Bonjour,
Je pense (cela ne regarde que moi), que le clivage entre marge amont / aval serait toujours de mise.
Les Enseignes continueront leur travail de négo comme aujourd'hui vis à vis des f/seurs.
l'impactage des marges arrières pour le client ne concerne pas les f/seurs. L'intégration des marges arrières, c'est la sauce des enseignes.
Si cela devient la guerre des prix à grand coup d'annonce des Distributeurs, cela ne sera qu'un moment de pub, de communication. L'amont comme l'aval a besoin de marge (du fait des charges dans leur globalité), il y a donc une limite.
Négocier plus durement avec les f/seur aura des limites car elle concernera tous les intermédiaires (matière première, fabricants, logistique ...). Mais il y aura des négo plus dur pour les acheteurs. Tout dépendra de la virulence de certaines enseignes.
Le client en final ne gagnera rien à terme à part une "certaine" transparence. Nous aurons en magasin des taux de marge/entrée bien plus hautes mais plus de ristournes amont (cela s'équilibrera).

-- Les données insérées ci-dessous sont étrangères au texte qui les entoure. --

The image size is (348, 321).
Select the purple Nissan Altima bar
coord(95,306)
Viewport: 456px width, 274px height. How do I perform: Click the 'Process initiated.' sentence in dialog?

Il y a ce que l'on peut faire et ne pas faire et il y a des objectifs à atteindre pour tous les niveaux.
Une super centrale d'achat (ou regroupement) ? Cela fait des années que beaucoup d'enseigne s'y essayent avec des couacs. Peut-être avec l'international ?
Il n'est pas répréhensible qu'une enseigne gagne de l'argent, les prix ne sont pas bloqués, chacun peut faire ce qu'il veut et toutes enseignes confondues ne durent qu'un moment à être leader sur les prix. C'est de l'utopie.
"Cependant, cette réforme est à double tranchant. En effet, en acceptant le seuil de revente à perte, c'est le « retour à la loi du plus fort » et le risque d’une « légalisation des marges arrière » abusive pour les agriculteurs de la FNSEA. De même, sur le plan politique, cette réforme soulève des oppositions fortes. Le ministre délégué au commerce Christian Jacob a déclaré être « très réservé » sur une telle baisse du seuil de revente à perte, avec le risque d’un « blanchiment des marges arrière ». Enfin, la Bourse commence à spéculer sur une guerre des prix en France, d'où la chute de 1,8% de l'action Casino. Cette réforme de la loi Galland risque de déclencher une guerre des prix en France et donc de réduire le chiffre d'affaires et les bénéfices des entreprises. Le rapport suggère donc d’opérer progressivement cette déréglementation et de la placer sous le contrôle d'une autorité.
Audrey Missonier - ADMEO/CNRS"
et aussi :
"Seul moyen d'arriver à une baisse des prix, estime Arnaud Mulliez. Il rappelle que ses fournisseurs viennent le voir actuellement avec des hausses de prix de leurs produits de 6 % en moyenne. « Il faut arrêter de dire, ajoute-t-il, que les baisses de prix constatées depuis 2004 ont été cofinancées par les industriels et les distributeurs ! Nos résultats ont baissé de façon très importante en 2006, et nous sommes partis pour qu'ils baissent encore en 2007. Nous sommes là pour contenir les prix, mais nous avons déjà beaucoup pris sur nos marges."